Pianist and teacher John Perry, fewer than two months removed from an 80th Birthday Celebration Recital at Carnegie Hall, brought the second annual Paderewski Festival to a close with a program of superbly-played works of Mozart, Paderewski, Beethoven, and Schubert. This final performance of the festival took place in the auditorium of the North Carolina Museum of Art.

Perry’s playing is never flamboyant; he simply sits down at the piano and plays with a quiet stance, his fingers needing no head-shaking, upturned face with closed eyes, or dramatic arm gestures to produce a wide palette of colors from his instrument. He began with Mozart’s Sonata in B-flat, K. 333, a sonata unique for having a cadenza built into it. Perhaps Mozart had in mind making it a concerto, but decided he didn’t need an orchestra for it. Perry’s playing was graceful and sparkling, his tempi just right.

Next came three pieces by Ignacy Jan Paderewski (1860-1941), surely the world’s only person to be an internationally famous pianist and the prime minister of his country (Poland). His compositions are not widely known, save for the ubiquitous “Menuet in G” from Humoresques de concert, Op. 14; Perry included this piece, preceding it by Paderewski’s Opus 1, the “Menuet in G minor”, and the Elegy for Piano, Op. 4. The G minor menuet is really more of a “theme and variations” work, its tonal language ranging from its Baroque-like beginning to its Chopinesque right-hand filigree passages. The elegy also invokes the spirit of Chopin in its melody-with-accompaniment beginning and closing sections, separated by big chordal, hymn-like strains. Unlike the rest of the program that he played from memory, Perry used scores for these works, but only after having to reverse the music rack, which his colleague, pianist and professor Adam Wibrowski, had purposely installed backwards in a performers-only joke. After that light-hearted beginning, Paderewski’s three works were given idiomatic treatments that the late master would have enjoyed as much as the audience in the NC Museum of Arts auditorium.

A late sonata by Beethoven followed – his Sonata in A-flat, Op. 110. Perry clearly understands this work intimately, playing it as an extended improvisation. Beethoven’s dream-like score flits from one idea to another, from one key to another, like a musical revolving door, his ideas pouring out too fast to be held down. In Perry’s hands, the opening “Moderato cantabile molto espressivo” sang, the “Allegro molto” was impetuous, the “Adagio ma non troppo” elegiac. The closing fugue is the Beethoven of the 9th Symphony: after the fugal exposition, the composer suddenly returns to motifs of the earlier movements before we’re back in the fugue again – but this time, it’s upside-down, its subject inverted. It’s no easy task to make sense of this score, but Perry’s interpretation succeeded.

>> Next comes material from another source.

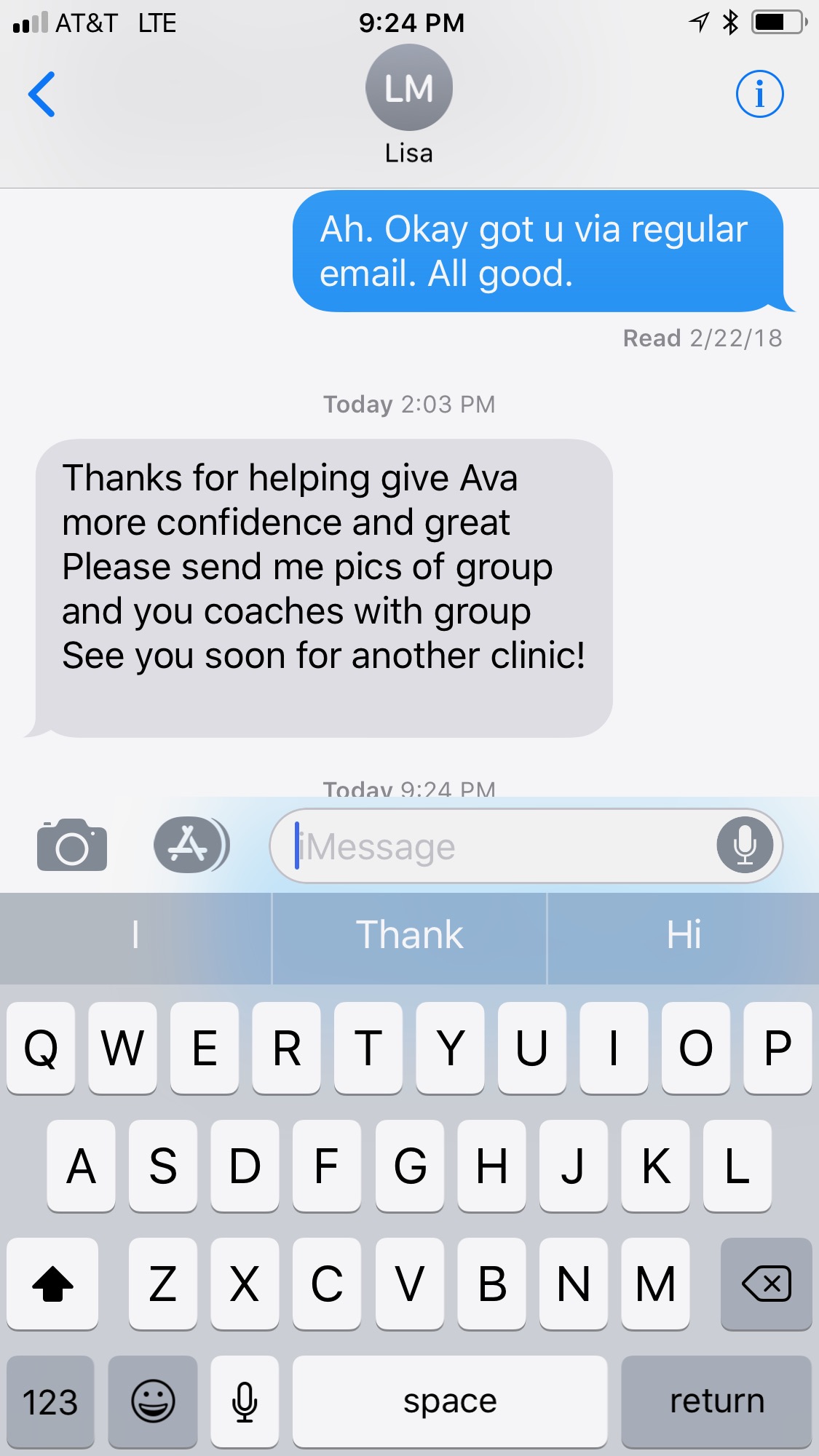Viewport: 819px width, 1456px height.
Task: Open the camera to attach a photo
Action: [72, 846]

Following intermission, the recital concluded with another sontata – this time by Schubert – his Sonata in B-flat, D. 960. As idiomatic of Schubert’s music as the Mozart and Beethoven sonatas are of theirs, the four movements of D. 960 were a fit vehicle for Perry’s mastery of the piano’s sounds. His pedaling produced myriads of color while his control of dynamics brought the delicate pianissimos so evident in the first and third movements and the thundering fortissimos of the concluding Allegro.

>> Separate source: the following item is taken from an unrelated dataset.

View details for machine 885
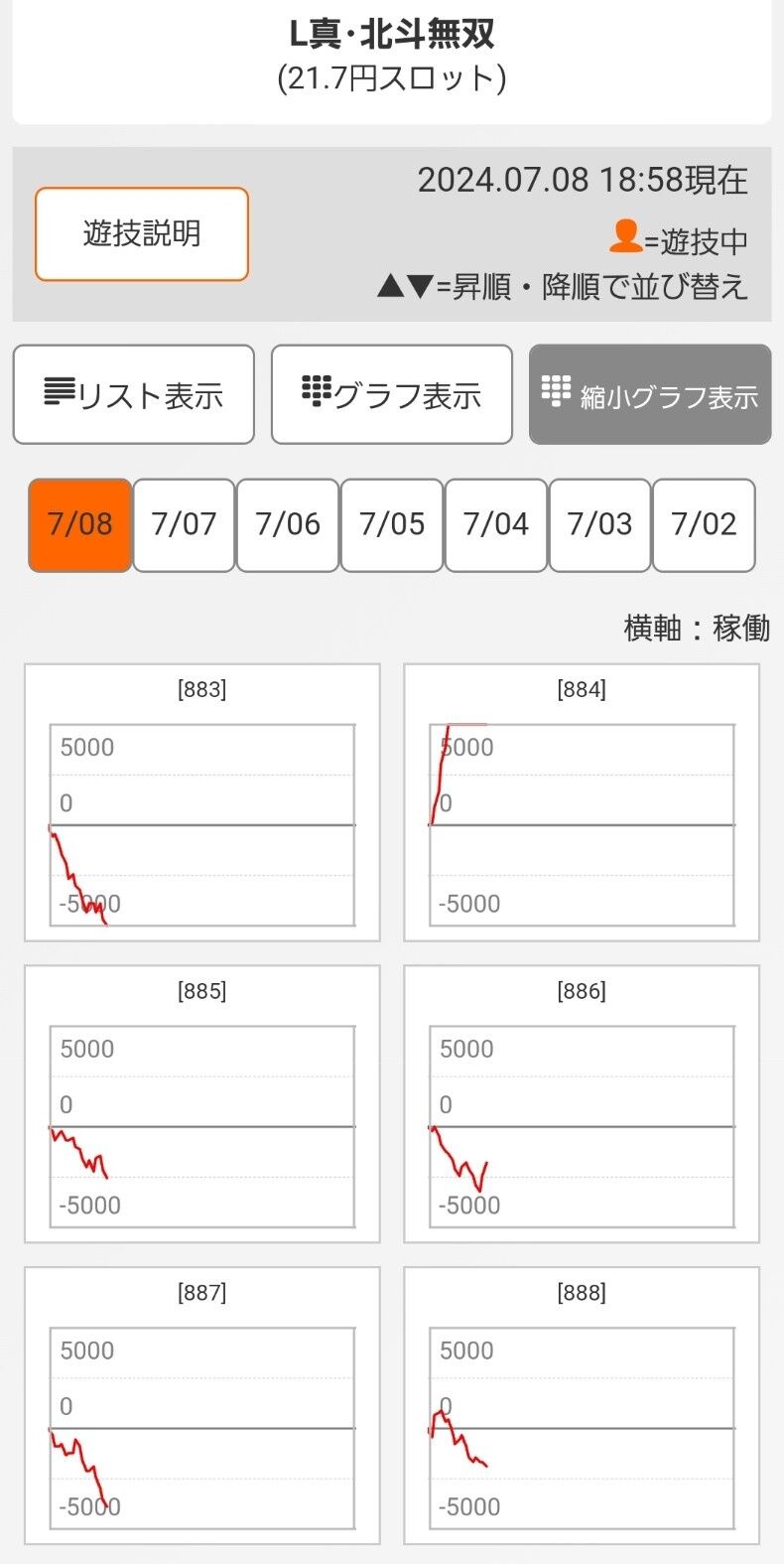The image size is (784, 1564). tap(202, 1104)
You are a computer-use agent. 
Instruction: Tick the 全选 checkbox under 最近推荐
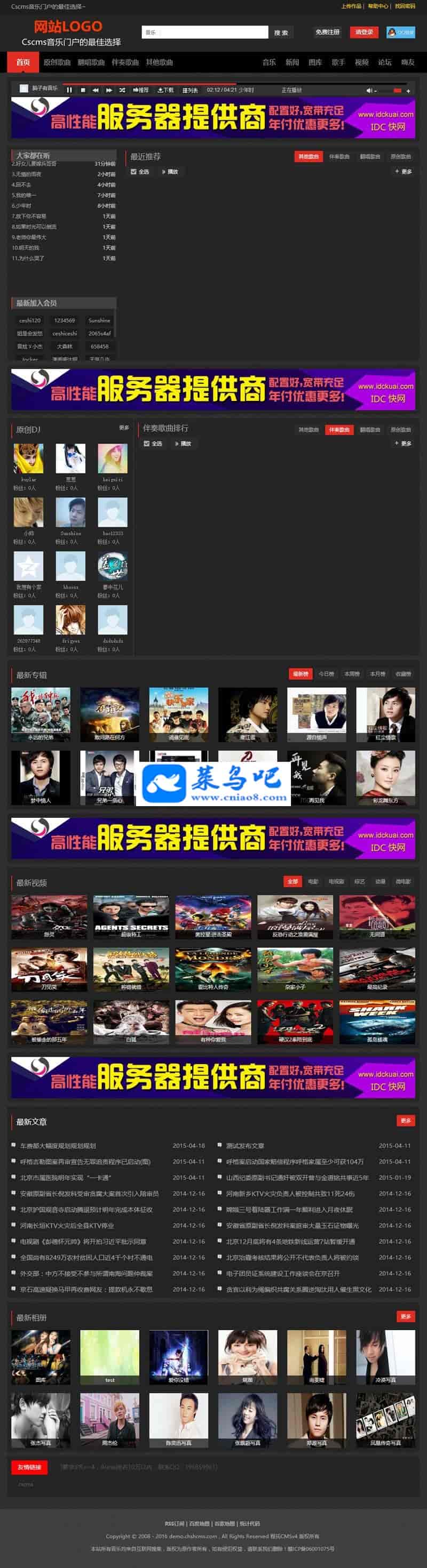(x=134, y=172)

The audience of some 100 responded with a standing ovation and shouts of “bravo!”  Perry, after several bows, apologized for not offering an encore because, as he said, “If I play any more, I’ll miss my flight!”  One hopes that wider-ranging publicity for the next Paderewski Festival will bring larger audiences to hear the outstanding performances that have characterized the first two years of this event.